WHAT TO WORK ON: Copy the lines below word for word, starting with the line containing "Where should I" and continuing through the last line. Leave out the pictures.

MATERIAL SUPPLIED:
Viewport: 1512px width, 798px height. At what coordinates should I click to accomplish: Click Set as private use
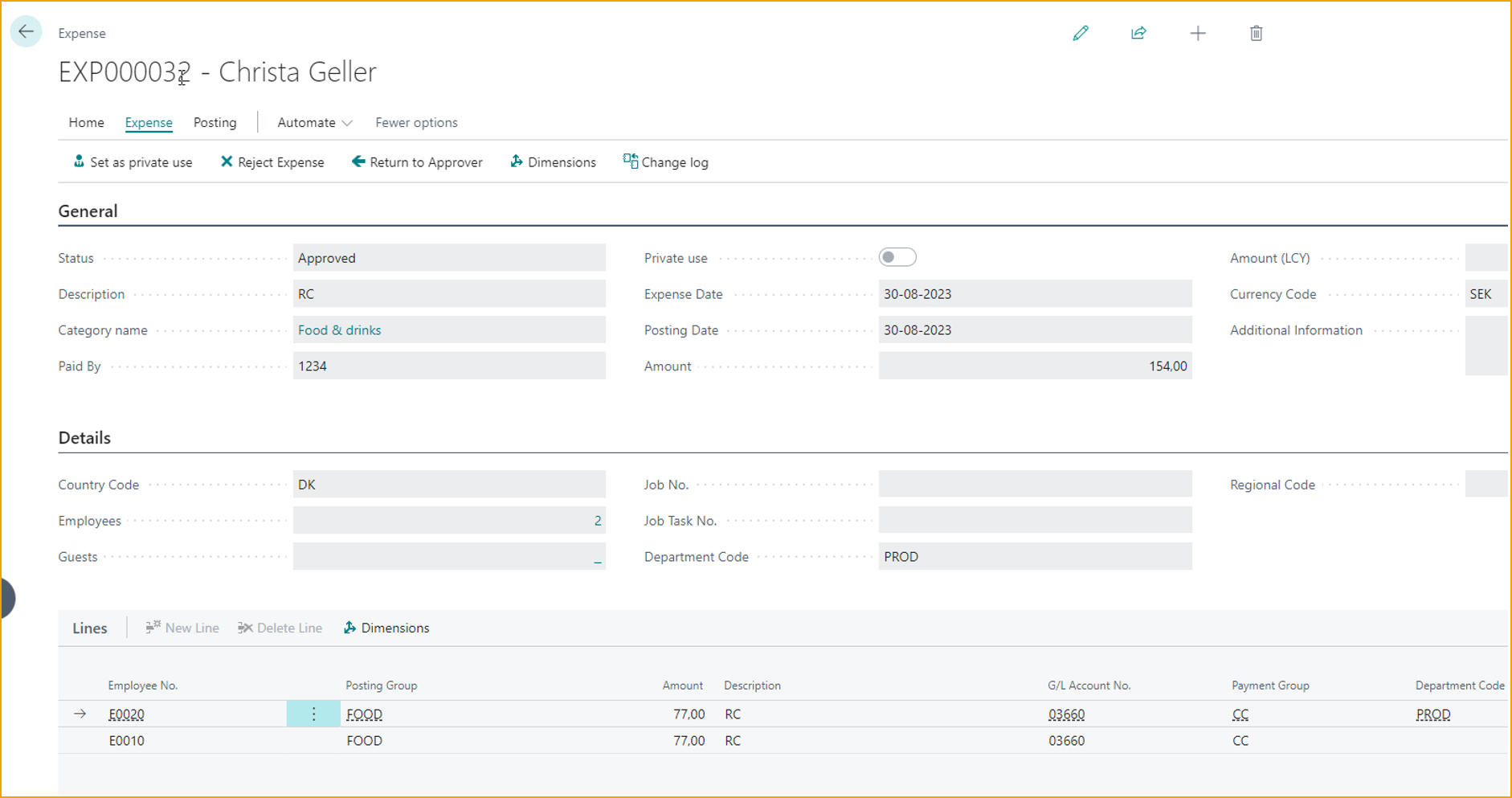tap(133, 162)
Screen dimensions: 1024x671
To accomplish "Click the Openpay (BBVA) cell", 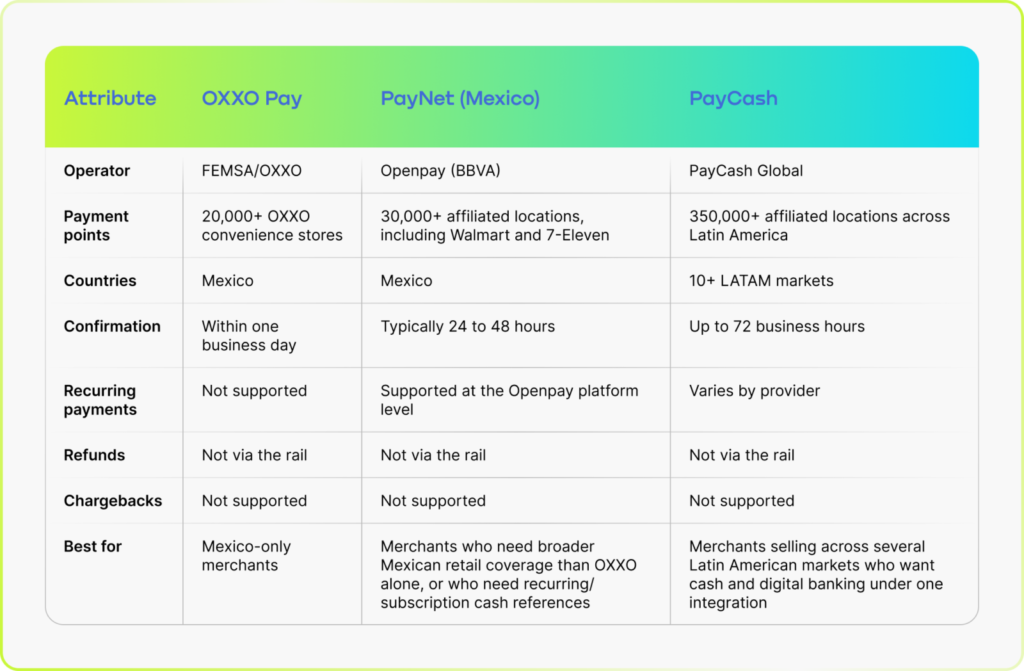I will pyautogui.click(x=440, y=171).
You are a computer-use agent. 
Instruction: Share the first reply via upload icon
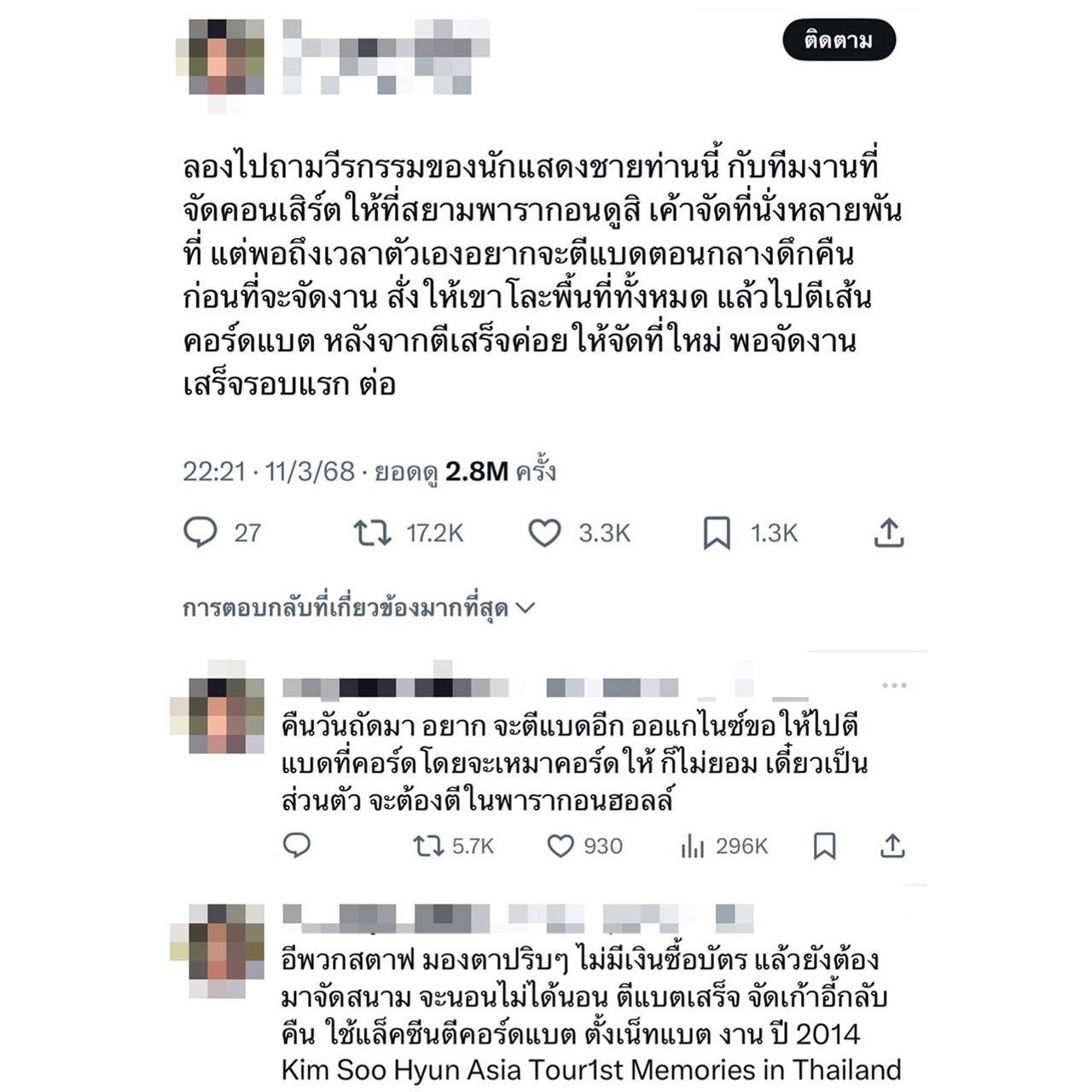point(892,845)
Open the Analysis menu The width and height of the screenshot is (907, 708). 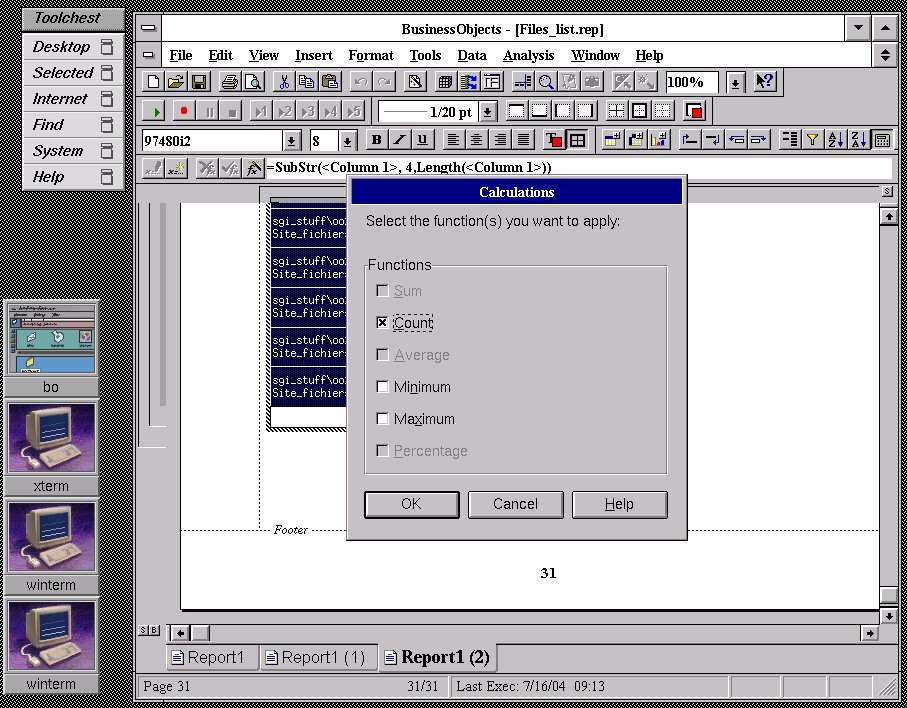coord(528,55)
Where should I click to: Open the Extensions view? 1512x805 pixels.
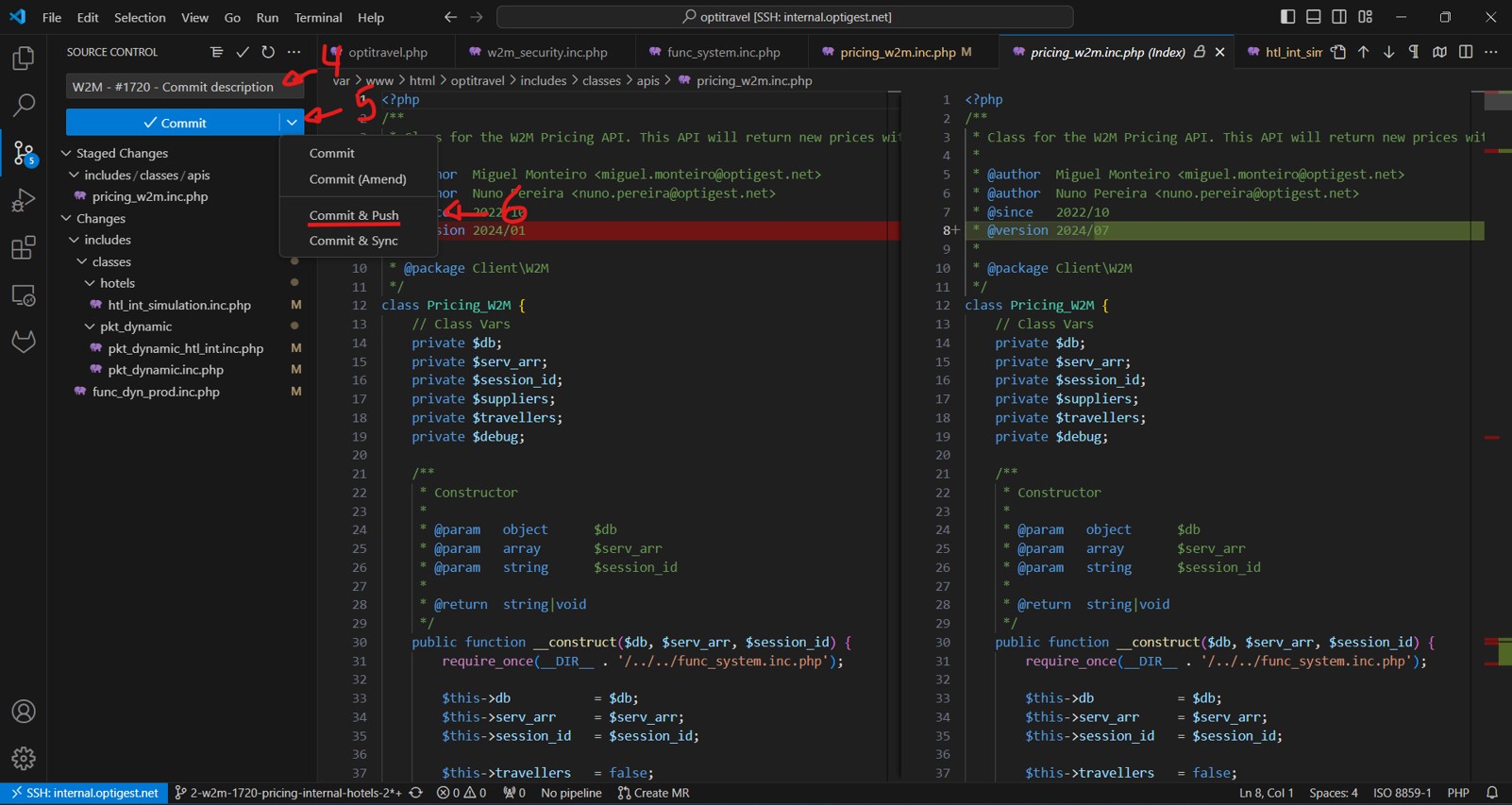pos(24,248)
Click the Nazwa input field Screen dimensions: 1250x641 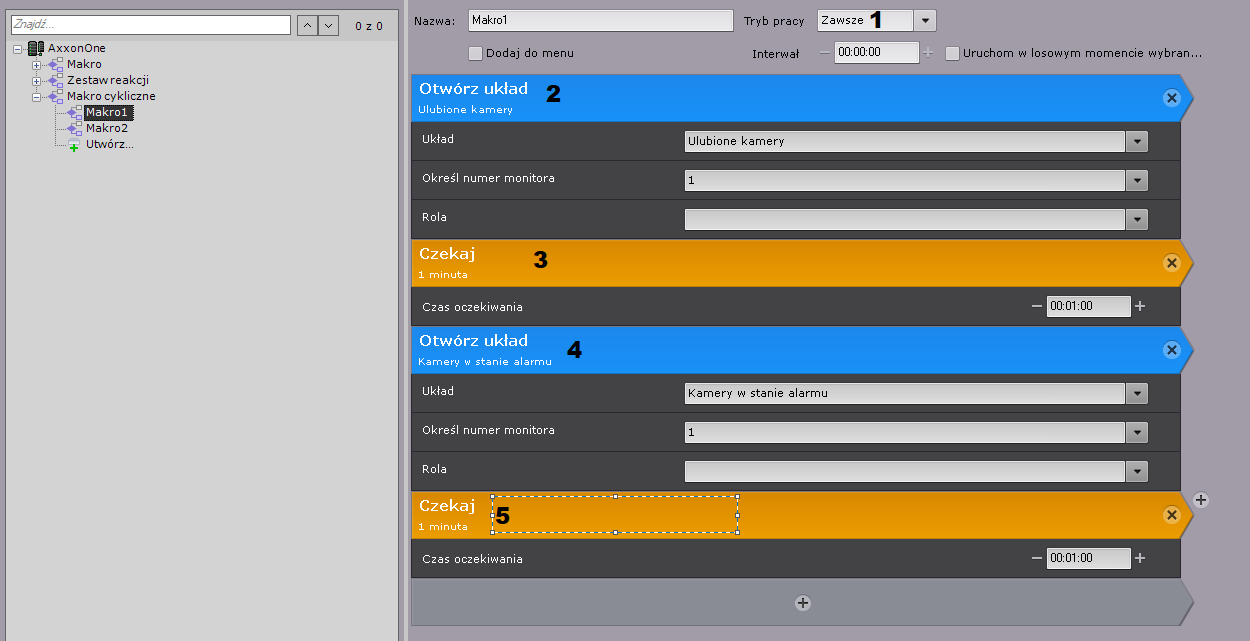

RESULT FOR THIS TASK:
Where should I click to: Open the Extensions view? 1512x805 pixels.
pos(24,248)
Click the Nazwa input field Screen dimensions: 1250x641 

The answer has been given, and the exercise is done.